In early May, a Bush-appointed “Committee for Assistance to a Free Cuba” recommended that Cuban Americans be allowed to visit relatives every third year rather than once a year, and then only by special permission. The new rules limit them to a 14-day visit, and they must conform to new limitations on money they can spend there themselves and take to their relatives.

There are even new definitions of what constitutes family. Visits to cousins, aunts, and uncles are now out. The new regulations took effect on June 30.

The days leading up to that date were marked by mob scenes at the Miami Airport, as flights were cancelled and ticket holders were kept from boarding planes. Many of those rebuffed had already traveled long distances to connect with flights to Cuba. Charter companies sent extra planes to Havana to bring back visitors concerned about overstaying their 14-day limit. Animosity toward the Bush administration from the assembled throng was palpable, according to media reports.

For some time public opinion polls have suggested that at least half of Florida’s Cubans are raising questions about U.S.-Cuba policy, and polls now show that a majority opposes the new regulations. Most respondents place the blame for the cruel and anti-family measures on an older generation of right-wing, politically influential Cuban Americans, and say Bush is pandering to the old guard. Even that kingpin of right-wing connivance, the Cuban American National Foundation, takes exception to the travel restrictions.

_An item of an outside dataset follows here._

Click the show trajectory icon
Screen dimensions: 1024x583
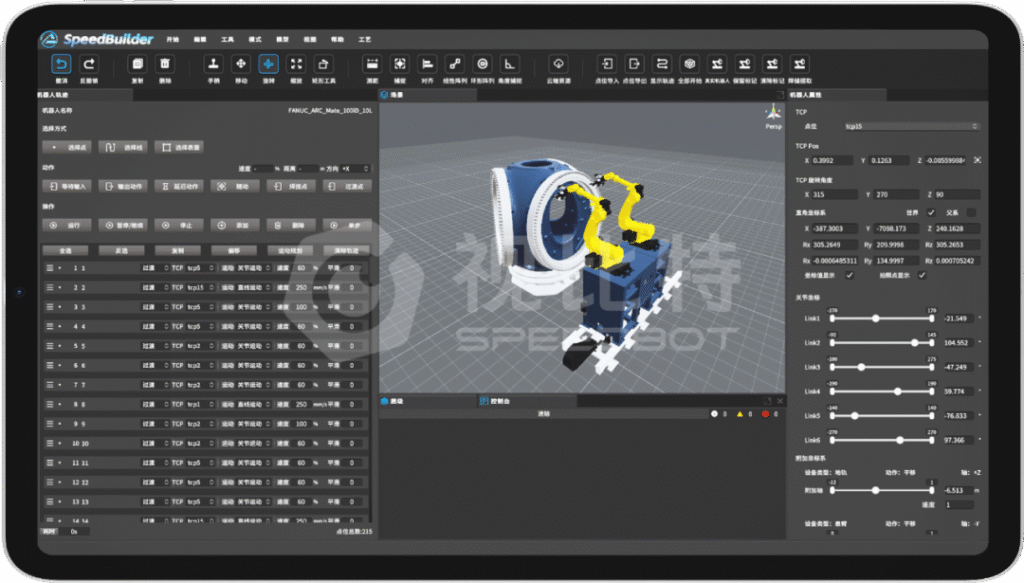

A nationwide coalition of Cuban Americans has set up the Cuban American Commission for Family Rights. Silvia Wilhelm, the group’s director, regards the new restrictions as disastrous for human rights and family values. Commission President Alvaro Fernandez notes that “a vast majority of Cuban Americans support family travel. This is a policy that panders to a minority of Cuban Americans and is nothing more than election year politics.” The commission will be utilizing the courts and upcoming elections to oppose the travel regulations.

On June 24, members of the House of Representatives met with Bush officials to urge them to back away from the new policies, and the next day members of Congress’ Cuba Working Group indicated that they will try to block funding for enforcing the regulations. Joining them was Rep. Jim Davis (D-Fla.), who until now has been a hard-liner against Cuba.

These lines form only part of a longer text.